Task prompt
Return each line exactly, from the one that has "Instruction: Click the" through the end of the entries, both ends included. Pictures do not belong.

Dataset extract
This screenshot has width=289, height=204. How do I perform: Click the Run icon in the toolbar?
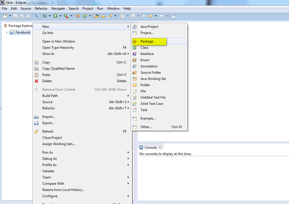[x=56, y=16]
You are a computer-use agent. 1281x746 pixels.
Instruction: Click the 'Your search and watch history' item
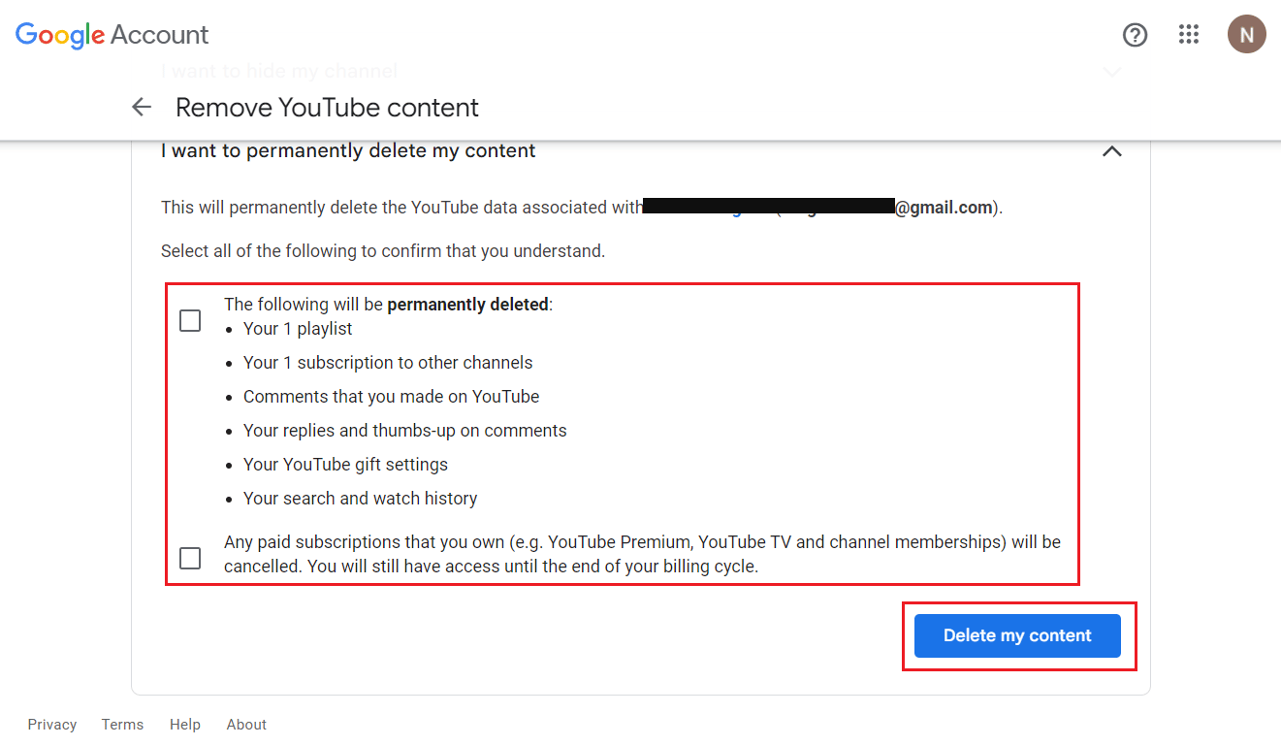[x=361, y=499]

Written response
Instruction: Click the 'Your search and watch history' item
[x=361, y=499]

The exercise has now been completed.